Sorry, you're right, but what the hell kind of point is that to make? If he's trying to make a point for lost man hours in a business, the statement is total useless since UAC only pops up when something wants to modify a system folder. In a business environment users would typically be running as a limited user and unable to install software anyway. They would never see a UAC prompt. UAC prompts come up far less often than people realize. In the end, lost man hours to a company due to UAC would be zero.
Originally posted by: Griffinhart
Sorry, you're right, but what the hell kind of point is that to make? If he's trying to make a point for lost man hours in a business, the statement is total useless since UAC only pops up when something wants to modify a system folder. In a business environment users would typically be running as a limited user and unable to install software anyway. They would never see a UAC prompt. UAC prompts come up far less often than people realize. In the end, lost man hours to a company due to UAC would be zero.
Originally posted by: compman25
Originally posted by: Robor
Originally posted by: compman25
And he complains of the leap from XP to Vista, well, what about his leap from XP to Linux? That's a far bigger leap.
That's apples and oranges. It's understandable to go through some growing pains when trying to go from Windows to Linux or OS X.
But Microsoft can't change anything and have users go through some growing pains also? They're supposed to keep the same basic OS model since Win95? I would expect there to be growing pains with each new OS from MS.
Originally posted by: Arkaign
In my experience, UAC pops up a lot more often than just 'modifying system folders'. I can't even move a start menu item to another location without UAC wondering wtf I am doing.
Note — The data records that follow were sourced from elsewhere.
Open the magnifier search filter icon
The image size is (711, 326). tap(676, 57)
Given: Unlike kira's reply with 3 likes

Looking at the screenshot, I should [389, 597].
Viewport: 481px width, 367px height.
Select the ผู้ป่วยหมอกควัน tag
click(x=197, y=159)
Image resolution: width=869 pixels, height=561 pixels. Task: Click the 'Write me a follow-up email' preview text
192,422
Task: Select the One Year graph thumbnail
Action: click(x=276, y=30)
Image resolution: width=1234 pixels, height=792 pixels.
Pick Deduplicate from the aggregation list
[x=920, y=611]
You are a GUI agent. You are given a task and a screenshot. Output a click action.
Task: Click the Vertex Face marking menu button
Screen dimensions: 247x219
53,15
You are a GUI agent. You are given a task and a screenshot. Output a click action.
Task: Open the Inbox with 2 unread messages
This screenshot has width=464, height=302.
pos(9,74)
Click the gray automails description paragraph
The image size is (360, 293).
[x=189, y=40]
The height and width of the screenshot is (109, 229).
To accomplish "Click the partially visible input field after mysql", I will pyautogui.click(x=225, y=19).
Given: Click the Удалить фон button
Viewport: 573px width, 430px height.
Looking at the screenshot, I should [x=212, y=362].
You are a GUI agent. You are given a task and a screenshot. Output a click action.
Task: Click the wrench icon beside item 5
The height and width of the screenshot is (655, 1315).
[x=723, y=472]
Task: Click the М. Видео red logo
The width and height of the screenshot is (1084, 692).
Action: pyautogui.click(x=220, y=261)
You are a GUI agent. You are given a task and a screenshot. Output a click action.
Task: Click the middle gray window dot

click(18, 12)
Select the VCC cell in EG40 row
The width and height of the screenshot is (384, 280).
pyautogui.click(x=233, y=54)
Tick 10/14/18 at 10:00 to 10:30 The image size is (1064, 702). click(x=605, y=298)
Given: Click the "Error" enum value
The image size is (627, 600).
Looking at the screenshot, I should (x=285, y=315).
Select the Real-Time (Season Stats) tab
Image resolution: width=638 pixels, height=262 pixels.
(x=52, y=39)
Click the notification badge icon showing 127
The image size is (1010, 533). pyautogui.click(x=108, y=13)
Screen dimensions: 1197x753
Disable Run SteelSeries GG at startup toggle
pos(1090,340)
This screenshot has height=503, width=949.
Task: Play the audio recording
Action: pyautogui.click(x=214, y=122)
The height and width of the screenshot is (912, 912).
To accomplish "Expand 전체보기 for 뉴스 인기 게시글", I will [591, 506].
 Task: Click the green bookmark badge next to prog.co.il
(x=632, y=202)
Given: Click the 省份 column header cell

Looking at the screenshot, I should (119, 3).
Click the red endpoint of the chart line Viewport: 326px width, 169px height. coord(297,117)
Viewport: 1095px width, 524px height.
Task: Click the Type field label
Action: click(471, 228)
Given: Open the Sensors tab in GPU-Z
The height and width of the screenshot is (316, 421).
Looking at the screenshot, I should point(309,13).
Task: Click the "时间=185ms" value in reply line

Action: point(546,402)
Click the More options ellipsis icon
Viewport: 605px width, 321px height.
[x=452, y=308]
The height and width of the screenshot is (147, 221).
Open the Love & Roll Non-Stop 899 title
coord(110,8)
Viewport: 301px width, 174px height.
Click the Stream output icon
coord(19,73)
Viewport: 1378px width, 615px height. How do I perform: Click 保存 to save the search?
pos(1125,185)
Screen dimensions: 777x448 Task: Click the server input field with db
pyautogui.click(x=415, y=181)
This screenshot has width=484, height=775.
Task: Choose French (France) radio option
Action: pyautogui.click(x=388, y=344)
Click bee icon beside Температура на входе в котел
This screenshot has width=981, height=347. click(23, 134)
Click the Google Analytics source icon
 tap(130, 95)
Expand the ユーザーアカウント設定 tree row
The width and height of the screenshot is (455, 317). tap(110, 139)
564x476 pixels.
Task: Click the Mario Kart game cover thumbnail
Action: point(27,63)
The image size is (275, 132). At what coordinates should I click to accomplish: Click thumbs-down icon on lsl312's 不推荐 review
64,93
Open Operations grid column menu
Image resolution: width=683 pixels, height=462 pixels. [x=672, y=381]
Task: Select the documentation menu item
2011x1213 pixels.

Of course, it's easy to turn off if you do 5 seconds of looking.
Originally posted by: soonerproud
Originally posted by: Griffinhart
Sorry, you're right, but what the hell kind of point is that to make? If he's trying to make a point for lost man hours in a business, the statement is total useless since UAC only pops up when something wants to modify a system folder. In a business environment users would typically be running as a limited user and unable to install software anyway. They would never see a UAC prompt. UAC prompts come up far less often than people realize. In the end, lost man hours to a company due to UAC would be zero.
Lets not forget the saved man hours resulting from fewer crashes and downtime due to people having admin privileges and getting malware because of that. UAC also prevents a regular user account from making system changes that could cause IT headaches.
Originally posted by: soonerproud
Originally posted by: Arkaign
In my experience, UAC pops up a lot more often than just 'modifying system folders'. I can't even move a start menu item to another location without UAC wondering wtf I am doing. Of course, it's easy to turn off if you do 5 seconds of looking.
If the start menu item is for all users, you are modifying a system folder that requires admin privileges. The reason for this is malware loves to mess with system wide start menu items. If you are moving around stuff in your personal start menu explorer folder, there will be no UAC prompt.
Besides, how often do you really move your Start Menu items around? Most people rarely even touch the Start Menu and leave it as default.
Originally posted by: Robor
A coworker was working on another coworkers Vista system (that had UAC enabled) and it was absolutely full of malware. I don't remember the specifics but it took him a while to get it cleaned up. Also, XP under a non-admin account prevented some system changes as well.
Still, I think the 'lost man hours' theory related to UAC is garbage. It makes me laugh when management types try to prove something like this... 'It's 2 seconds x 3x per hour x 8 hours per day x blah, blah, blah = $4 billion savings'. Right. Maybe they can find a way to eliminate eye blinking because those split seconds add up!![]()
Originally posted by: soonerproudUAC can't fix stupid.